Regardless I believe there are very few places where a programmer even one needing to do optimization will ever need to write assembly.

There exists libraries such as AMD's Math Library, or Intel's performance primitives, which are written with extremely optimized assembly routines and cover a wide scope of mathematical algorithmic primitives. Open source libraries like FFWT or the GNU Scientific Library are similar.

These numerical libraries or GNU/Intel compilers are written by experts who understand processor optimization very well. It's unlikely unless you too are an expert that you will outdo them. :)

As long as you write in C or Python improvements to the tooling will ensure your programs can continue to run faster. Can you say the same for assembly?

Look at PyPy or unladen-swallow: completely unmodified Python programs run faster. I believe that because you have richer metadata. In theory you have more to work with, for optimization. I believe in 10-20 years from now people might be rewriting their assembly routines in Python or Ruby for optimization purposes. :)

grayrainbow
October 5th, 2009, 08:58 AM
At first one little note: assembly is mainly useful in order to understand how computer works(which is a must if one wants to call himself/herself programmer), after that one can always use "asm" block in C/C++ if needed :)

About the stack, well it's FILO, but you can access everything with SP+value(assuming resulting address is valid), and one need to managed SP(and in general different architecture have a different understanding of it). Btw, biggest reason that Macs where platform of choice for every musician - it was simply faster and better, most notably PPC has a lot more registers :)

There's also something called compiler intrinsics which let programmer tell to "everything" knowing compiler that in some places...well, compilers just sucks and better left the job done by human(after all only person who write the program knows that algorithm need cache flush at specific time in order to be useful).

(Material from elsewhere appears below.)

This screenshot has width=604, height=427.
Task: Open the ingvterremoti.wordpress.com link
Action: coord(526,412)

P.S. I'm amazed how thread about assembly start to not have anything to do with assembly, but more with other languages... come on! If you don't know something about the topic stop flooding and make another thread about abstractions and is it useful and when!

falconindy
October 5th, 2009, 12:48 PM
And it isn't supposed to. That wasn't my point, at all. The boring things about instructions are managed by the compiler, choosing the correct algorithm and/or data structure is what makes your code better, independent of the programming language.That's all I'm trying to do.

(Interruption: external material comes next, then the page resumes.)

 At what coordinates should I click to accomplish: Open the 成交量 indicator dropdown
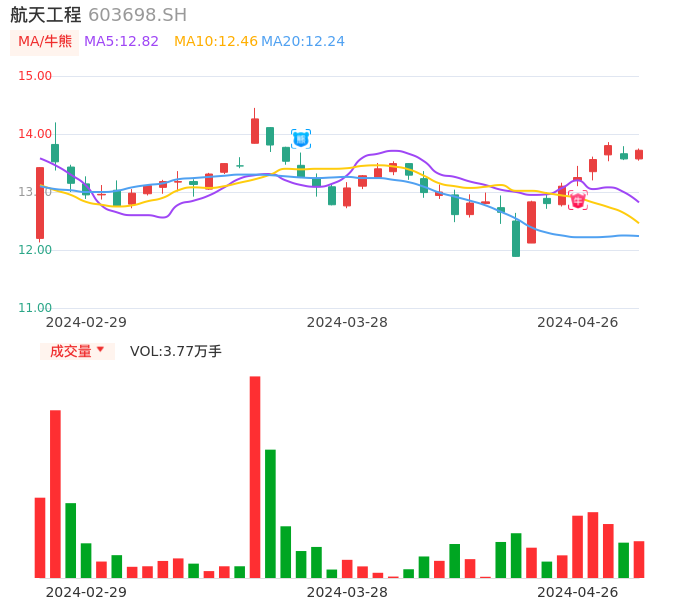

This kinda remind me of the gentoo crowd (http://funroll-loops.info/).
I may have seen that before, but I still laughed out loud this time.


Your idea of moving algorithms to lower level languages is not wrong, but the whole point of Programming languages is that they build a layer on top of an older one, being the most basic one, the hardware. So pushing algorithms closest to hardware, implies a gain in speed, but a decrement in genericness, and losing touch with higher-level interfaces that would probably make a better use of said functions on the long run.
Well put.


P.S. I'm amazed how thread about assembly start to not have anything to do with assembly, but more with other languages... come on! If you don't know something about the topic stop flooding and make another thread about abstractions and is it useful and when!
Assembly is intrinsic to a better understanding of other languages. It's only natural that almost any thread about assembly gets derailed. My initial question was answered already anyways.

rCXer
October 6th, 2009, 04:05 AM
(much to my dismay using MASM) JWasm (http://www.japheth.de/JWasm.html) is is a MASM clone that runs in linux. Haven't tried it though...

falconindy
October 6th, 2009, 12:33 PM
JWasm (http://www.japheth.de/JWasm.html) is is a MASM clone that runs in linux. Haven't tried it though...
Sure, and I have that. Now show me a way to link on Linux and I'll still need a Windows environment to test.

I'd rather learn NASM on the basis that I'm tired of dealing with anything and everything Microsoft after 15+ years. Fortunately, porting from one to the other hasn't proven to be too tedious.